The relationship of ${\frak m+m=m}$ to AC

Question

Two simple questions: (Of course ${\frak m}$ denotes a cardinal in the weak sense in the claims below.)

1. Can we prove in ZF that $\aleph_0\le{\frak m\Rightarrow m+m=m}$?
2. If not, what is the relationship of this statement for all cardinals ${\frak m}$ to AC?

The weaker principle $\aleph_0\le{\frak m\Rightarrow m}+1={\frak m}$ can be derived in ZF, and it is a well-known result of Tarski that $\forall{\frak m}\ge\aleph_0,{\frak m\times m=m}$ implies the axiom of choice, but I am not sure about the intermediate result with ${\frak m+m=m}$.

Edit: A related question: is it consistent with ZF that there exists a cardinal ${\frak m}\ge\aleph_0$ such that ${\frak m=n+p}$ with ${\frak n<m}$ and ${\frak p<m}$? It's hard to say whether ${\frak m+m=m}$ precludes this scenario.

Answer 1

Suppose that $A$ is infinite and Dedekind finite. Then $\mathfrak m=|A\cup\mathbb N|$ satisfies that $|A|<\mathfrak m$, $\aleph_0<\mathfrak m$, and $\mathfrak m+\mathfrak m>\mathfrak m$.

To see the last inequality, note that if $\mathfrak m+\mathfrak m=\mathfrak m$ then $A\times 2$ embeds into $A\cup\mathbb N$, say via $f$, but only a finite subset of it embeds into $\mathbb N$, so a set strictly larger than $A$ must embed into $A$.

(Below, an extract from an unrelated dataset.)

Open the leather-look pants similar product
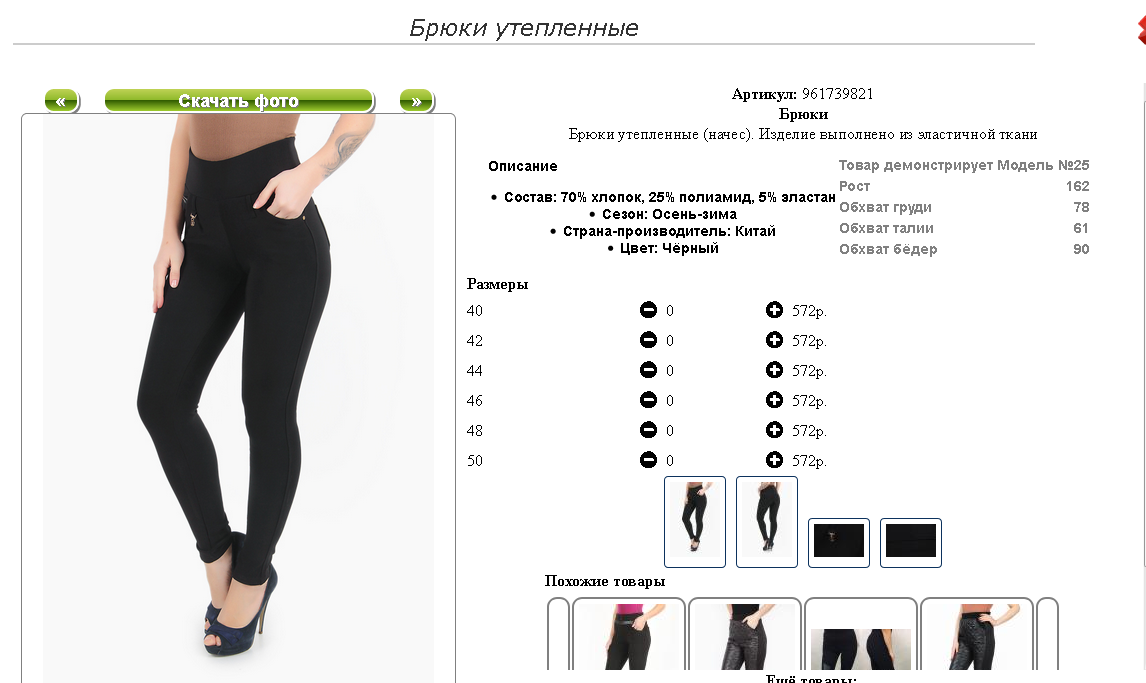This screenshot has height=683, width=1146. point(745,634)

Note that being Dedekind infinite is the same as embedding $\omega$, so if we require $\mathfrak m+\mathfrak m=\mathfrak m$ for all infinite cardinals $\mathfrak m$, or even for all Dedekind-infinite cardinals, then there are no Dedekind-finite sets. But no, Countable Choice is strictly stronger than the lack of infinite Dedekind finite sets. This is due to Pincus, see this MO question.

As for whether $\mathfrak m+\mathfrak m=\mathfrak m$ (the idemmultiple hypothesis) gives us Countable Choice, the answer is again no, as proved by

Gershon Sageev. An independence result concerning the axiom of choice, Ann. Math. Logic 8, (1975), 1–184. MR0366668 (51 #2915).

Answer 2

To add slightly on Andres' answer, it is not only that $\frak m+m=m$ does not imply $\sf AC_\omega$, but in the other direction we can have $\sf DC_\kappa$ (for an arbitrary $\kappa$) but $\frak m+m=m$ fails.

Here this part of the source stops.